A CURATE has returned from northern Iraq committed to non-violent solutions to the conflict engulfing the region, and with his resolve to oppose the arms trade strengthened, he said this week.

The Revd Adam Dickson, an assistant curate in Wythenshawe, returned to the UK on Thursday of last week, after a ten-day visit to Kurdistan (News, 21 August). Despite hearing stories of "horrendous violence", he retains his conviction that peaceful solutions must be sought.

"I take the view that more violence will not solve anything," he said on Tuesday. "We need a greater emphasis on what we do to try to reach peaceful democratic resolutions, to try to treat this as a war not of weapons but a battle of ideas, that will not be solved by more and more violence."
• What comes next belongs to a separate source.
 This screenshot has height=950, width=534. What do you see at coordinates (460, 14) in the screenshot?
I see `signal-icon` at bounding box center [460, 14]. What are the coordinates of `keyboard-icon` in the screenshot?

During his visit, he stayed in a house an hour-and-a-half’s drive from the Islamic State (IS) front line. He met some of the two million people displaced by violence in the region, including Yazidis, Christians, and a community displaced after land was "confiscated" by an oil company ("a consequence, however indirect, of the US-led coalition force invasion back in 2003"). Another village lay empty after 100 families fled bombings by the Turkish government, which says that the bombings are pre-emptive measures against Kurdish militia.
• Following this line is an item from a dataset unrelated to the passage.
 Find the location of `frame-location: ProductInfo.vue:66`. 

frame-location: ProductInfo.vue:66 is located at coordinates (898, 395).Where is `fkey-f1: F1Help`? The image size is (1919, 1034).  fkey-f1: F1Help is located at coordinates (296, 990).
"I feel very keenly the tragic cycle of violence, that seems to lead to conflict after conflict without any end in sight," he reflected. IS has emerged from an "incredibly destabilised nation".

He had felt "challenged" by what he heard, he said, and experienced a "pervading sense of helplessness", feeling "as though we had come empty-handed".

The group he travelled with, Christian Peacemaker Teams, had wondered: "Are we just disaster tourists?". They had been reassured by a Kurdish host, however, who said that "what they actually need the most is to be heard, and to know people are paying attention to what they have gone through."

He has come to the conclusion that "we can’t very easily change the choices of violent extremists, but we can change how we respond. . . A Christian can respond to extraordinary violent acts with bold acts of grace."

Some would argue that such a perspective is a luxury afforded to Christians not living in the region. While acknowledging that "there is always going to be diversity of opinion among us," he reports that he found, among the Kurds, "still a lot of hope that peaceful, democratic solutions can be reached". He gave the example of human-rights organisations which are "trying to break down the more subtle forms of discrimination and prejudice that exist within the region. . . While they are not on the front line confronting IS, this is a fight that does not involve killing.

"Groups like IS emerge when attitudes of prejudice and division are allowed to grow unchecked and unaccountable. They [the human rights organisations] are trying to promote a more egalitarian society in the region, an alternative to violence."

Having previously held a eucharist at a vigil protesting against the hosting of an arms conference at Church House conference centre, he left the region with his "resolve strengthened" to campaign against the arms trade, he said.